Rows from a screen grounding dataset:
________________________

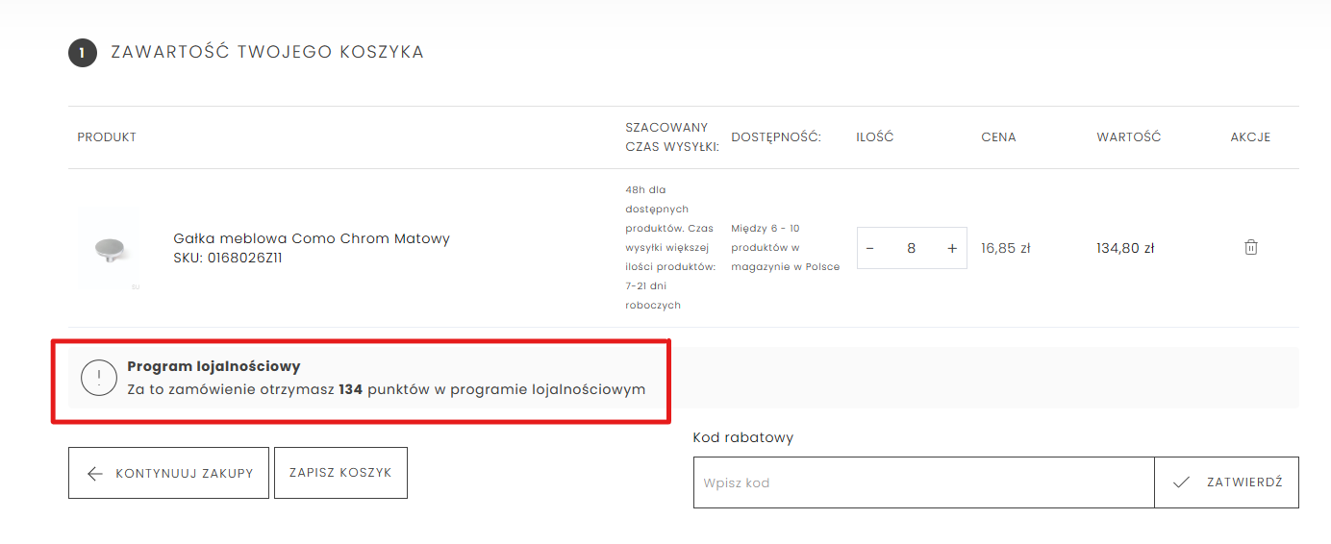Click the Akcje column header
The height and width of the screenshot is (544, 1331).
click(1250, 137)
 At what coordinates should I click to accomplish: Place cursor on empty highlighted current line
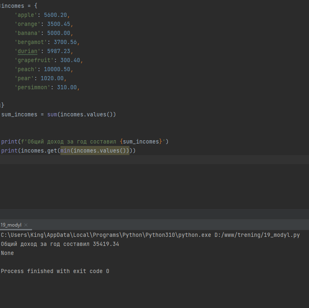155,160
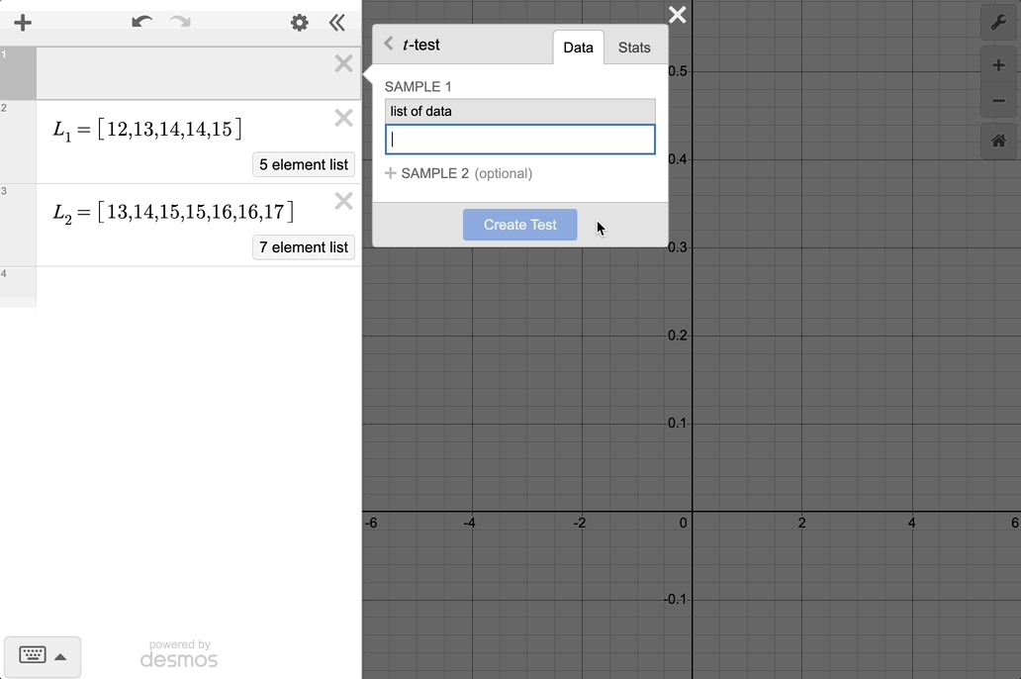This screenshot has width=1021, height=679.
Task: Delete the empty first expression
Action: tap(343, 64)
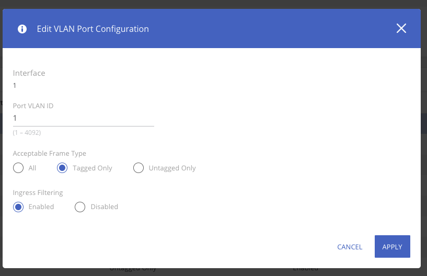Select Untagged Only radio circle
Screen dimensions: 427x276
click(139, 168)
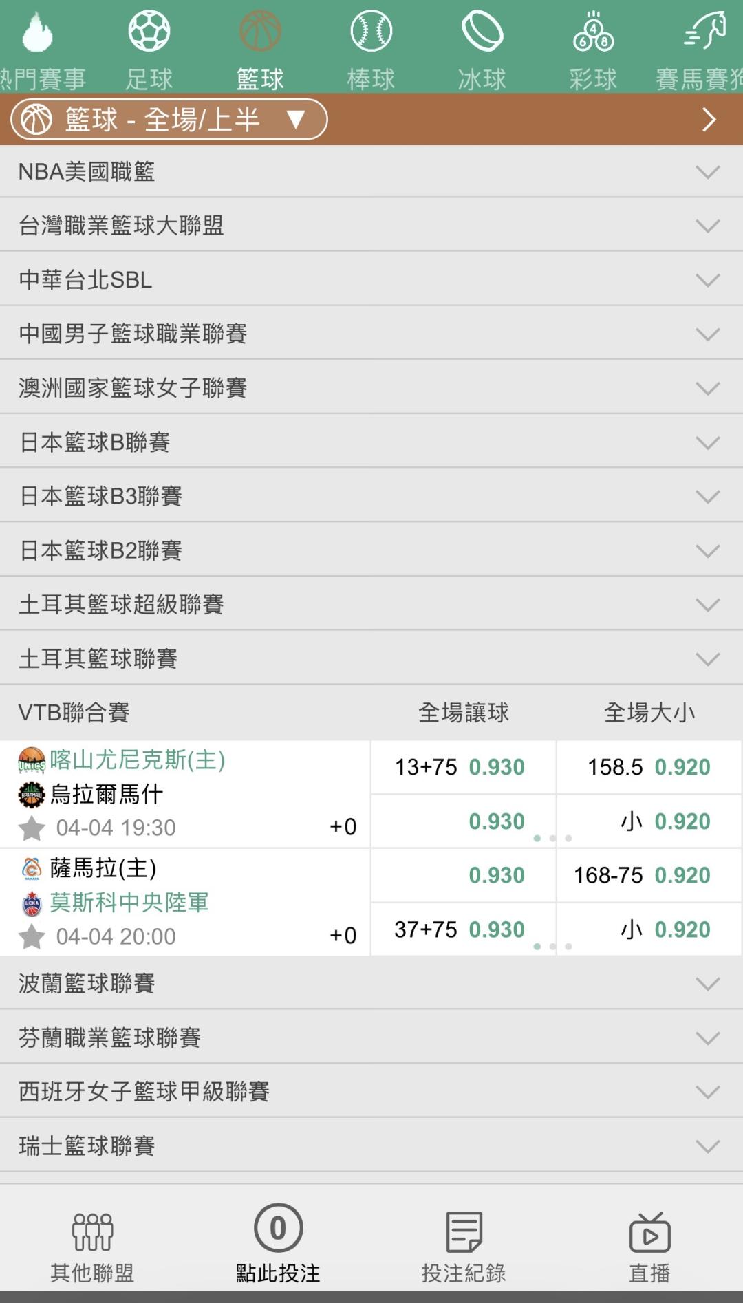
Task: Expand the 中華台北SBL league row
Action: tap(371, 279)
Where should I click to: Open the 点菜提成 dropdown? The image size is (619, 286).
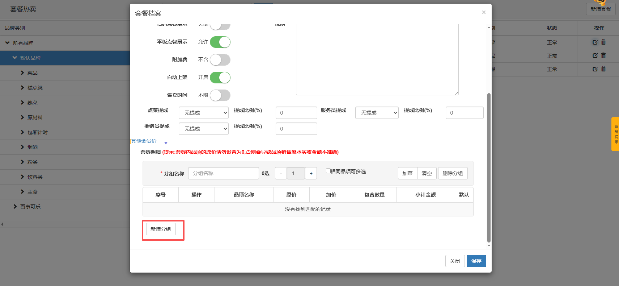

________________________

REQUIRED WORK —
Write out the text of every item above exactly as it appears, line for line. Leave the pictures out.

ANSWER FOR THIS EXERCISE —
Click the Akcje column header
The height and width of the screenshot is (544, 1331).
click(1250, 137)
 At what coordinates should I click to accomplish: Place cursor on empty highlighted current line
155,160
This screenshot has width=1021, height=679.
Task: Delete the empty first expression
Action: tap(343, 64)
Select Untagged Only radio circle
Screen dimensions: 427x276
click(139, 168)
Task: Expand the 中華台北SBL league row
Action: tap(371, 279)
Where should I click to: Open the 点菜提成 dropdown? The image size is (619, 286).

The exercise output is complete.